- [WHAT IS REQUIRED]
The records that follow must be printed exactly as they are.

- [RECORDED INFORMATION]
================

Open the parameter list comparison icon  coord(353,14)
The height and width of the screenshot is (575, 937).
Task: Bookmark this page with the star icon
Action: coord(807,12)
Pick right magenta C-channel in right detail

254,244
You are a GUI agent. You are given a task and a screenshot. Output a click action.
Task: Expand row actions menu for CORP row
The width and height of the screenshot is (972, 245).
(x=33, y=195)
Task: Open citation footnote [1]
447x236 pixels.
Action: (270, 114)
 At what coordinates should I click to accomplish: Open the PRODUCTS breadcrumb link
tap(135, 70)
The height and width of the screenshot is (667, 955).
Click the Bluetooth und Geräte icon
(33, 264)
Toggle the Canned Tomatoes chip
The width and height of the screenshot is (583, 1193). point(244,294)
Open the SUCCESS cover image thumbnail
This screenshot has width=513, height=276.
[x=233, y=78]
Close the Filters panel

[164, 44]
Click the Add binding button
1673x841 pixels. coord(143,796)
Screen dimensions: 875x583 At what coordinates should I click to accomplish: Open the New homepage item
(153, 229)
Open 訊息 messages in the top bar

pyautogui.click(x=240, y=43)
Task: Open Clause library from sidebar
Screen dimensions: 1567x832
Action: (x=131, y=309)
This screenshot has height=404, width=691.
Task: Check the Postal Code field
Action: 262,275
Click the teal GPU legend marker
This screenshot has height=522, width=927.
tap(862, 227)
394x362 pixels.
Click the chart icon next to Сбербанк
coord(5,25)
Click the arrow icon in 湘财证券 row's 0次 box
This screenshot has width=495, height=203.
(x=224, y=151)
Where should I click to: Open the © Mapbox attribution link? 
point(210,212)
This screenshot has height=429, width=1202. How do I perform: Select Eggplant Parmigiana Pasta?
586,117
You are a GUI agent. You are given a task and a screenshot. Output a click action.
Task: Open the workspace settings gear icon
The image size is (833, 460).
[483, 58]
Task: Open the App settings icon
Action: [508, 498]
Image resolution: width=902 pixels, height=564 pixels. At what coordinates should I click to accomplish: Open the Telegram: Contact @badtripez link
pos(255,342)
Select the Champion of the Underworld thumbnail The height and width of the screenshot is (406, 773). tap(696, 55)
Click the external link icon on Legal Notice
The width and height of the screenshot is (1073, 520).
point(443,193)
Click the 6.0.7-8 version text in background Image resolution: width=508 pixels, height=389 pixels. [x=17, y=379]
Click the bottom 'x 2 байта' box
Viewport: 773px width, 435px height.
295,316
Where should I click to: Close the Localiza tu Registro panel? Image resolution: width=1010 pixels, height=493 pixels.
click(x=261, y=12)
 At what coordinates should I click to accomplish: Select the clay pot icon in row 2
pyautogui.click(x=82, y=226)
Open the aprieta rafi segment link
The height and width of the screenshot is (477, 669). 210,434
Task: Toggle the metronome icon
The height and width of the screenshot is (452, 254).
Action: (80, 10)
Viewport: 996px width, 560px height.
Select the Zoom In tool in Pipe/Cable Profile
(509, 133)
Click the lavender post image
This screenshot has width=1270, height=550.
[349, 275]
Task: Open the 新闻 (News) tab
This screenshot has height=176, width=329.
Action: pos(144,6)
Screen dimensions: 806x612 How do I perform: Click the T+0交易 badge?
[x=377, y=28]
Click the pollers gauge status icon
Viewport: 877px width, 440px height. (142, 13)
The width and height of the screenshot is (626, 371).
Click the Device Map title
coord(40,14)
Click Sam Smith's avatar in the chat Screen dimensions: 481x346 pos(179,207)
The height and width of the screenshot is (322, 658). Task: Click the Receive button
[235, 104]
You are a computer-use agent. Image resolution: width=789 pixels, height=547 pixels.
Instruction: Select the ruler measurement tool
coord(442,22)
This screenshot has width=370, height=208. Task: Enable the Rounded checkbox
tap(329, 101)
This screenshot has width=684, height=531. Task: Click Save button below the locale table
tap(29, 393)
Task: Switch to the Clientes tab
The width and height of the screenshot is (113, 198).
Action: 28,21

================

- [COMPLETED TASK]
Open the parameter list comparison icon  coord(353,14)
The height and width of the screenshot is (575, 937).
Task: Bookmark this page with the star icon
Action: coord(807,12)
Pick right magenta C-channel in right detail

254,244
You are a GUI agent. You are given a task and a screenshot. Output a click action.
Task: Expand row actions menu for CORP row
The width and height of the screenshot is (972, 245).
(x=33, y=195)
Task: Open citation footnote [1]
447x236 pixels.
Action: (270, 114)
 At what coordinates should I click to accomplish: Open the PRODUCTS breadcrumb link
tap(135, 70)
The height and width of the screenshot is (667, 955).
Click the Bluetooth und Geräte icon
(33, 264)
Toggle the Canned Tomatoes chip
The width and height of the screenshot is (583, 1193). point(244,294)
Open the SUCCESS cover image thumbnail
This screenshot has width=513, height=276.
[x=233, y=78]
Close the Filters panel

[164, 44]
Click the Add binding button
1673x841 pixels. coord(143,796)
Screen dimensions: 875x583 At what coordinates should I click to accomplish: Open the New homepage item
(153, 229)
Open 訊息 messages in the top bar

pyautogui.click(x=240, y=43)
Task: Open Clause library from sidebar
Screen dimensions: 1567x832
Action: (x=131, y=309)
This screenshot has height=404, width=691.
Task: Check the Postal Code field
Action: 262,275
Click the teal GPU legend marker
This screenshot has height=522, width=927.
tap(862, 227)
394x362 pixels.
Click the chart icon next to Сбербанк
coord(5,25)
Click the arrow icon in 湘财证券 row's 0次 box
This screenshot has width=495, height=203.
(x=224, y=151)
Where should I click to: Open the © Mapbox attribution link? 
point(210,212)
This screenshot has height=429, width=1202. How do I perform: Select Eggplant Parmigiana Pasta?
586,117
You are a GUI agent. You are given a task and a screenshot. Output a click action.
Task: Open the workspace settings gear icon
The image size is (833, 460).
[483, 58]
Task: Open the App settings icon
Action: [508, 498]
Image resolution: width=902 pixels, height=564 pixels. At what coordinates should I click to accomplish: Open the Telegram: Contact @badtripez link
pos(255,342)
Select the Champion of the Underworld thumbnail The height and width of the screenshot is (406, 773). tap(696, 55)
Click the external link icon on Legal Notice
The width and height of the screenshot is (1073, 520).
point(443,193)
Click the 6.0.7-8 version text in background Image resolution: width=508 pixels, height=389 pixels. [x=17, y=379]
Click the bottom 'x 2 байта' box
Viewport: 773px width, 435px height.
295,316
Where should I click to: Close the Localiza tu Registro panel? Image resolution: width=1010 pixels, height=493 pixels.
click(x=261, y=12)
 At what coordinates should I click to accomplish: Select the clay pot icon in row 2
pyautogui.click(x=82, y=226)
Open the aprieta rafi segment link
The height and width of the screenshot is (477, 669). 210,434
Task: Toggle the metronome icon
The height and width of the screenshot is (452, 254).
Action: (80, 10)
Viewport: 996px width, 560px height.
Select the Zoom In tool in Pipe/Cable Profile
(509, 133)
Click the lavender post image
This screenshot has width=1270, height=550.
[349, 275]
Task: Open the 新闻 (News) tab
This screenshot has height=176, width=329.
Action: pos(144,6)
Screen dimensions: 806x612 How do I perform: Click the T+0交易 badge?
[x=377, y=28]
Click the pollers gauge status icon
Viewport: 877px width, 440px height. (142, 13)
The width and height of the screenshot is (626, 371).
Click the Device Map title
coord(40,14)
Click Sam Smith's avatar in the chat Screen dimensions: 481x346 pos(179,207)
The height and width of the screenshot is (322, 658). Task: Click the Receive button
[235, 104]
You are a computer-use agent. Image resolution: width=789 pixels, height=547 pixels.
Instruction: Select the ruler measurement tool
coord(442,22)
This screenshot has width=370, height=208. Task: Enable the Rounded checkbox
tap(329, 101)
This screenshot has width=684, height=531. Task: Click Save button below the locale table
tap(29, 393)
Task: Switch to the Clientes tab
The width and height of the screenshot is (113, 198).
Action: 28,21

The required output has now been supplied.